§ **EXERCISE DATA**
********************

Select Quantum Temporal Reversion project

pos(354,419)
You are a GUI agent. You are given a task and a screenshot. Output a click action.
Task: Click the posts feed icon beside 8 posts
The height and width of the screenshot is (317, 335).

********************

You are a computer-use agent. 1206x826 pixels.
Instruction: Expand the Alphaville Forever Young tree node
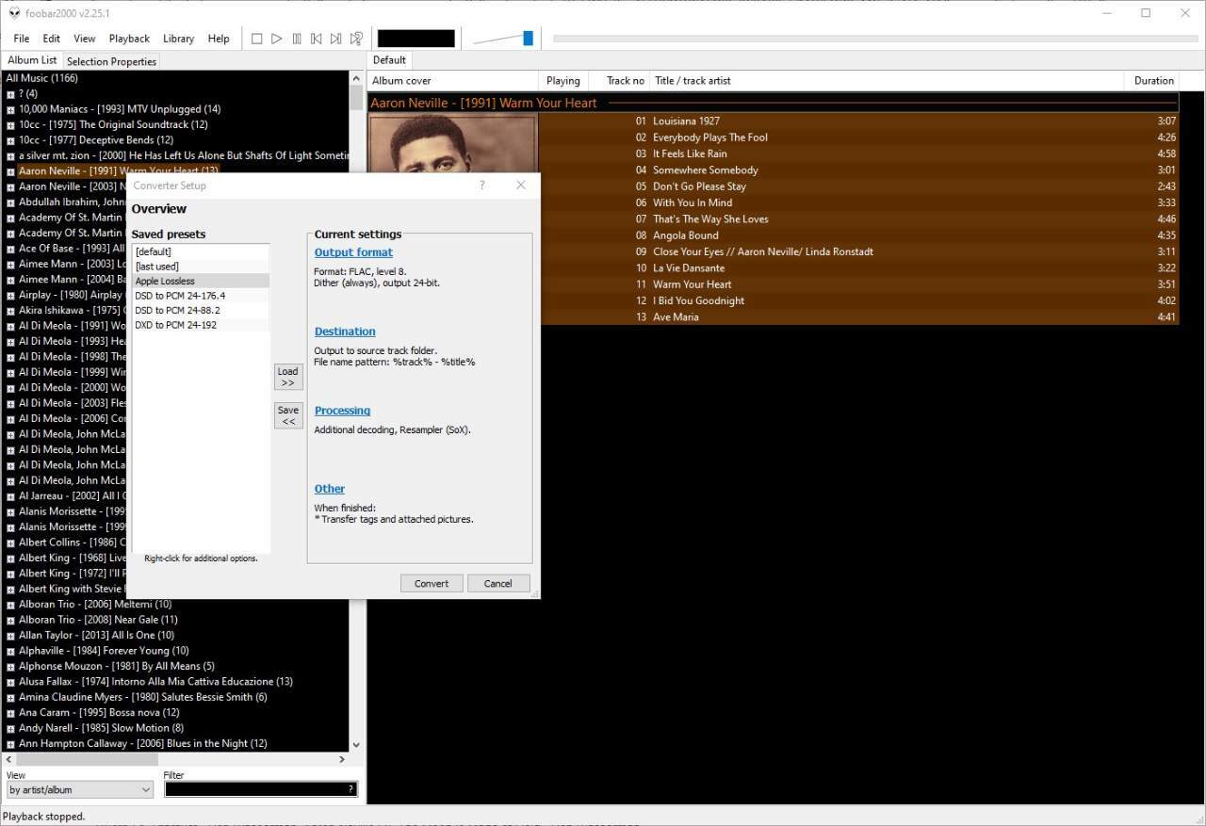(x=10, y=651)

********************

§ **TASK DIRECTIONS**
As the answer, set down only the lines from the data above between the one holding "You are a GUI" and the one holding "The height and", inclusive, exactly as they read.

§ **THE ANSWER**
You are a GUI agent. You are given a task and a screenshot. Output a click action.
Task: Click the posts feed icon beside 8 posts
The height and width of the screenshot is (317, 335).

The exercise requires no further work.